» **WHAT NEEDS TO BE DONE**
Reply with each record repeated exactly.

» **Stored data**

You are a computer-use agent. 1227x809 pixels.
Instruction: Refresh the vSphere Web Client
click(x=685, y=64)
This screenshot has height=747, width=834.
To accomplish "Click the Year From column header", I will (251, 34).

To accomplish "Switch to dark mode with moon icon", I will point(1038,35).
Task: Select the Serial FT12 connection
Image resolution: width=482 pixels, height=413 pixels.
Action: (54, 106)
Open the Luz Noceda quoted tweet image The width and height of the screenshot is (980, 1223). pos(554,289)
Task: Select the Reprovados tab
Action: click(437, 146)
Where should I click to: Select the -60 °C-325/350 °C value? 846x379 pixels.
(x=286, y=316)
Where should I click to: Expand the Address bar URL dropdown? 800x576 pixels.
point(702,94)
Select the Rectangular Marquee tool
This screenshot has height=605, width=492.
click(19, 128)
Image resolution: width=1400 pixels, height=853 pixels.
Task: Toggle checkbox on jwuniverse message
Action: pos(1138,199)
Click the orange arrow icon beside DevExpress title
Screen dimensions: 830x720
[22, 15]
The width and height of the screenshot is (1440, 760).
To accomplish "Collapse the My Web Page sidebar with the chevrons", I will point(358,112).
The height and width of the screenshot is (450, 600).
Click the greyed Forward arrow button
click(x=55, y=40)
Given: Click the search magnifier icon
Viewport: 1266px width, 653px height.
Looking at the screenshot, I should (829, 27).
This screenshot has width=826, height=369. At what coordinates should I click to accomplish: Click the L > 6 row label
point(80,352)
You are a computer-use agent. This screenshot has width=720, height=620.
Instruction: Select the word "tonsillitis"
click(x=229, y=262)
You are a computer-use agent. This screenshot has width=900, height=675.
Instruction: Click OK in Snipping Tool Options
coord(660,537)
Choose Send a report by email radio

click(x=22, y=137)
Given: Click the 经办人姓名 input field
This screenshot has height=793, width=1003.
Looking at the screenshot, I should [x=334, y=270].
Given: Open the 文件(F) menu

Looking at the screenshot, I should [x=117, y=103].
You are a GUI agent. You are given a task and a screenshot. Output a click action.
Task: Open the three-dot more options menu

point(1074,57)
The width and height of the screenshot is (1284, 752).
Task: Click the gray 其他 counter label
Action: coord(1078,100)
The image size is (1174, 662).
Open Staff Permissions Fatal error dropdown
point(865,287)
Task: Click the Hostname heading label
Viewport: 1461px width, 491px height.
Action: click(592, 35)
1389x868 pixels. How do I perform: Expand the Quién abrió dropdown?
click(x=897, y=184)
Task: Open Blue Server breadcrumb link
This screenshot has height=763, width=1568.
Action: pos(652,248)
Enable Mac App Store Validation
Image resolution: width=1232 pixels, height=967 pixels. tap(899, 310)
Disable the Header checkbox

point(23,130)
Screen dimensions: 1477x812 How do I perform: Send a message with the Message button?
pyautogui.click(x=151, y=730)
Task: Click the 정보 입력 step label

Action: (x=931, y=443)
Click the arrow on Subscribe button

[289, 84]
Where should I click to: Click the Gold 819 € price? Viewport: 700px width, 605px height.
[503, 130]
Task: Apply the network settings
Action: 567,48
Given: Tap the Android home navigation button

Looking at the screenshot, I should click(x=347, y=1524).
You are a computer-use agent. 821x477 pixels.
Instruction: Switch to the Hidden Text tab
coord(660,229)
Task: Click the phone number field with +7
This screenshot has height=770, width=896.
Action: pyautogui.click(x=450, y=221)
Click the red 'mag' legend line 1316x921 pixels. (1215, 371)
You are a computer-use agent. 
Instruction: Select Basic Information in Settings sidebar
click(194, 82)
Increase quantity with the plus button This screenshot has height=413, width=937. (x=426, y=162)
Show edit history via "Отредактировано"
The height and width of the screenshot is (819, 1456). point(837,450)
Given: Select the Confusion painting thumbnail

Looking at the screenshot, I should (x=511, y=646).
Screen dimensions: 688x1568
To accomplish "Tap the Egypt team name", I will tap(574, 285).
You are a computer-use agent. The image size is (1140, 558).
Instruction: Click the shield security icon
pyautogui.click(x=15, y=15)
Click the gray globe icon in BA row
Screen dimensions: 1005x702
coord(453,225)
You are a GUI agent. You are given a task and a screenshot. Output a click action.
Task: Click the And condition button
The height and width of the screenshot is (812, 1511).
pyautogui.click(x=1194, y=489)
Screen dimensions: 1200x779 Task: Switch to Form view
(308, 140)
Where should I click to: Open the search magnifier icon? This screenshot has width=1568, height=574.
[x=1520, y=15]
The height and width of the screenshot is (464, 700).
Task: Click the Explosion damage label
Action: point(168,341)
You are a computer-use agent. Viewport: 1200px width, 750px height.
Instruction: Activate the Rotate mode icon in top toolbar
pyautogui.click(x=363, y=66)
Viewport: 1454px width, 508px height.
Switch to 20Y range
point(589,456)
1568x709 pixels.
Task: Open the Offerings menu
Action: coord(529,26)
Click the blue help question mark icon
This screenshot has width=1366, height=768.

» **YOUR SOLUTION**
You are a computer-use agent. 1227x809 pixels.
Instruction: Refresh the vSphere Web Client
click(x=685, y=64)
This screenshot has height=747, width=834.
To accomplish "Click the Year From column header", I will (251, 34).

To accomplish "Switch to dark mode with moon icon", I will point(1038,35).
Task: Select the Serial FT12 connection
Image resolution: width=482 pixels, height=413 pixels.
Action: (54, 106)
Open the Luz Noceda quoted tweet image The width and height of the screenshot is (980, 1223). pos(554,289)
Task: Select the Reprovados tab
Action: click(437, 146)
Where should I click to: Select the -60 °C-325/350 °C value? 846x379 pixels.
(x=286, y=316)
Where should I click to: Expand the Address bar URL dropdown? 800x576 pixels.
point(702,94)
Select the Rectangular Marquee tool
This screenshot has height=605, width=492.
click(19, 128)
Image resolution: width=1400 pixels, height=853 pixels.
Task: Toggle checkbox on jwuniverse message
Action: pos(1138,199)
Click the orange arrow icon beside DevExpress title
Screen dimensions: 830x720
[22, 15]
The width and height of the screenshot is (1440, 760).
To accomplish "Collapse the My Web Page sidebar with the chevrons", I will point(358,112).
The height and width of the screenshot is (450, 600).
Click the greyed Forward arrow button
click(x=55, y=40)
Given: Click the search magnifier icon
Viewport: 1266px width, 653px height.
Looking at the screenshot, I should (829, 27).
This screenshot has width=826, height=369. At what coordinates should I click to accomplish: Click the L > 6 row label
point(80,352)
You are a computer-use agent. This screenshot has width=720, height=620.
Instruction: Select the word "tonsillitis"
click(x=229, y=262)
You are a computer-use agent. This screenshot has width=900, height=675.
Instruction: Click OK in Snipping Tool Options
coord(660,537)
Choose Send a report by email radio

click(x=22, y=137)
Given: Click the 经办人姓名 input field
This screenshot has height=793, width=1003.
Looking at the screenshot, I should [x=334, y=270].
Given: Open the 文件(F) menu

Looking at the screenshot, I should [x=117, y=103].
You are a GUI agent. You are given a task and a screenshot. Output a click action.
Task: Open the three-dot more options menu

point(1074,57)
The width and height of the screenshot is (1284, 752).
Task: Click the gray 其他 counter label
Action: coord(1078,100)
The image size is (1174, 662).
Open Staff Permissions Fatal error dropdown
point(865,287)
Task: Click the Hostname heading label
Viewport: 1461px width, 491px height.
Action: click(592, 35)
1389x868 pixels. How do I perform: Expand the Quién abrió dropdown?
click(x=897, y=184)
Task: Open Blue Server breadcrumb link
This screenshot has height=763, width=1568.
Action: pos(652,248)
Enable Mac App Store Validation
Image resolution: width=1232 pixels, height=967 pixels. tap(899, 310)
Disable the Header checkbox

point(23,130)
Screen dimensions: 1477x812 How do I perform: Send a message with the Message button?
pyautogui.click(x=151, y=730)
Task: Click the 정보 입력 step label

Action: (x=931, y=443)
Click the arrow on Subscribe button

[289, 84]
Where should I click to: Click the Gold 819 € price? Viewport: 700px width, 605px height.
[503, 130]
Task: Apply the network settings
Action: 567,48
Given: Tap the Android home navigation button

Looking at the screenshot, I should click(x=347, y=1524).
You are a computer-use agent. 821x477 pixels.
Instruction: Switch to the Hidden Text tab
coord(660,229)
Task: Click the phone number field with +7
This screenshot has height=770, width=896.
Action: pyautogui.click(x=450, y=221)
Click the red 'mag' legend line 1316x921 pixels. (1215, 371)
You are a computer-use agent. 
Instruction: Select Basic Information in Settings sidebar
click(194, 82)
Increase quantity with the plus button This screenshot has height=413, width=937. (x=426, y=162)
Show edit history via "Отредактировано"
The height and width of the screenshot is (819, 1456). point(837,450)
Given: Select the Confusion painting thumbnail

Looking at the screenshot, I should (x=511, y=646).
Screen dimensions: 688x1568
To accomplish "Tap the Egypt team name", I will tap(574, 285).
You are a computer-use agent. The image size is (1140, 558).
Instruction: Click the shield security icon
pyautogui.click(x=15, y=15)
Click the gray globe icon in BA row
Screen dimensions: 1005x702
coord(453,225)
You are a GUI agent. You are given a task and a screenshot. Output a click action.
Task: Click the And condition button
The height and width of the screenshot is (812, 1511).
pyautogui.click(x=1194, y=489)
Screen dimensions: 1200x779 Task: Switch to Form view
(308, 140)
Where should I click to: Open the search magnifier icon? This screenshot has width=1568, height=574.
[x=1520, y=15]
The height and width of the screenshot is (464, 700).
Task: Click the Explosion damage label
Action: point(168,341)
You are a computer-use agent. Viewport: 1200px width, 750px height.
Instruction: Activate the Rotate mode icon in top toolbar
pyautogui.click(x=363, y=66)
Viewport: 1454px width, 508px height.
Switch to 20Y range
point(589,456)
1568x709 pixels.
Task: Open the Offerings menu
Action: coord(529,26)
Click the blue help question mark icon
This screenshot has width=1366, height=768.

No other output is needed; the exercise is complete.